====== Blocco di testo

In questo modo Kiš scopre di aver inventato un
personaggio reale. La concidenza lo colpisce a tal punto che decide di
modificare la parte introduttiva del suo racconto. Questa variazione non ha
però comportato alcun cambiamento significativo del resto del testo, anzi ha
spinto l’autore a inserire nel racconto gli spunti per una riflessione brillante
sulla dialettica tra finzione e realtà. Per questo, non contento di quello che
già aveva svelato, aggiunge tra parentesi:
(Le
conseguenze del secondo viaggio di Herriot in Russia hanno una rilevanza
storica e come tali esulano dall’interesse del nostro racconto)[8]
Si tratta di un’altra frase estremamente straniante e dell’ennesima ammissione di finzione all’interno dello stesso testo: l’interesse di Kiš non è rivolto verso gli episodi che hanno una rilevanza storica perché Kiš non è uno storico ed è perfettamente consapevole che la letteratura si nutre principalmente di fantasia. E se la storia rimane comunque a pieno diritto nel racconto, facendone da cornice contestuale indispensabile, è la finzione che invece deve muovere l’azione fondamentale intorno alla quale è costruita la trama.
Ovviamente Kiš non è stato il primo a fare un
ragionamento del genere (e non lo sono stati nemmeno i nostri cari sudamericani
amanti delle finzioni). Il discorso sull’importanza dell’immaginazione come
base della letteratura è molto più antico e ci riporta alle basi della cultura
occidentale, più precisamente ad Aristotele (384 – 322 a.C.).

============
====== Materiale dell'esercizio

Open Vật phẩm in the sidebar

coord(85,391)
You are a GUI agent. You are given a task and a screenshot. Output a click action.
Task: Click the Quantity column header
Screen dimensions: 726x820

============

Problema 1:
Rispondi in base al brano su Kiš:
(a) Quale parte del suo racconto decide di modificare Kiš?
(b) In quale paese si svolge il secondo viaggio di Herriot citato tra parentesi?
(c) A quale pensatore riporta il discorso sull'importanza dell'immaginazione come base della letteratura?
Problema 2: Riscrivi tutte le voci del materiale dell'esercizio sostituendo "sidebar" con "menu" e lasciando invariato tutto il resto.

Risultato corretto 1:
(a) La parte introduttiva.
(b) In Russia.
(c) Ad Aristotele (384 – 322 a.C.).

Risultato corretto 2:
Open Vật phẩm in the menu

coord(85,391)
You are a GUI agent. You are given a task and a screenshot. Output a click action.
Task: Click the Quantity column header
Screen dimensions: 726x820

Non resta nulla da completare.